**WHAT YOU SHOULD DO**
Print out the records precisely, keeping each line identical to its source.

**Extracted data entries**
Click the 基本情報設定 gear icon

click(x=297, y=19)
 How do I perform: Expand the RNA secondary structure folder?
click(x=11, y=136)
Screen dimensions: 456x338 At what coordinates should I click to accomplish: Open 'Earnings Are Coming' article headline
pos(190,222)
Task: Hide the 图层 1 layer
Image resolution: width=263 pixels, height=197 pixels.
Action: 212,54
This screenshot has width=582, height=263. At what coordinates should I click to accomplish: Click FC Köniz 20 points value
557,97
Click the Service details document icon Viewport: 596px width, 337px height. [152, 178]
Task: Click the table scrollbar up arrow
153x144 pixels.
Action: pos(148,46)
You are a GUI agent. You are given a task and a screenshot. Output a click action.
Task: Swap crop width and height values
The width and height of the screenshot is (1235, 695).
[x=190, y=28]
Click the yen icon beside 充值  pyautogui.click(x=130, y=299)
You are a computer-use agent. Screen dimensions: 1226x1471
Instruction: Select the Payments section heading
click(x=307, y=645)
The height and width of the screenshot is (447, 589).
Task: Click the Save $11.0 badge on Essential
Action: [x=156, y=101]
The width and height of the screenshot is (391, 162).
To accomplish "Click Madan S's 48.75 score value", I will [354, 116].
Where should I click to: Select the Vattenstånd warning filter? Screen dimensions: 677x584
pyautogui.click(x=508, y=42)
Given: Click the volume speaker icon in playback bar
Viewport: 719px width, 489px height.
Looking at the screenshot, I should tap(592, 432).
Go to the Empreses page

**OUTPUT**
Click the 基本情報設定 gear icon

click(x=297, y=19)
 How do I perform: Expand the RNA secondary structure folder?
click(x=11, y=136)
Screen dimensions: 456x338 At what coordinates should I click to accomplish: Open 'Earnings Are Coming' article headline
pos(190,222)
Task: Hide the 图层 1 layer
Image resolution: width=263 pixels, height=197 pixels.
Action: 212,54
This screenshot has width=582, height=263. At what coordinates should I click to accomplish: Click FC Köniz 20 points value
557,97
Click the Service details document icon Viewport: 596px width, 337px height. [152, 178]
Task: Click the table scrollbar up arrow
153x144 pixels.
Action: pos(148,46)
You are a GUI agent. You are given a task and a screenshot. Output a click action.
Task: Swap crop width and height values
The width and height of the screenshot is (1235, 695).
[x=190, y=28]
Click the yen icon beside 充值  pyautogui.click(x=130, y=299)
You are a computer-use agent. Screen dimensions: 1226x1471
Instruction: Select the Payments section heading
click(x=307, y=645)
The height and width of the screenshot is (447, 589).
Task: Click the Save $11.0 badge on Essential
Action: [x=156, y=101]
The width and height of the screenshot is (391, 162).
To accomplish "Click Madan S's 48.75 score value", I will [354, 116].
Where should I click to: Select the Vattenstånd warning filter? Screen dimensions: 677x584
pyautogui.click(x=508, y=42)
Given: Click the volume speaker icon in playback bar
Viewport: 719px width, 489px height.
Looking at the screenshot, I should tap(592, 432).
Go to the Empreses page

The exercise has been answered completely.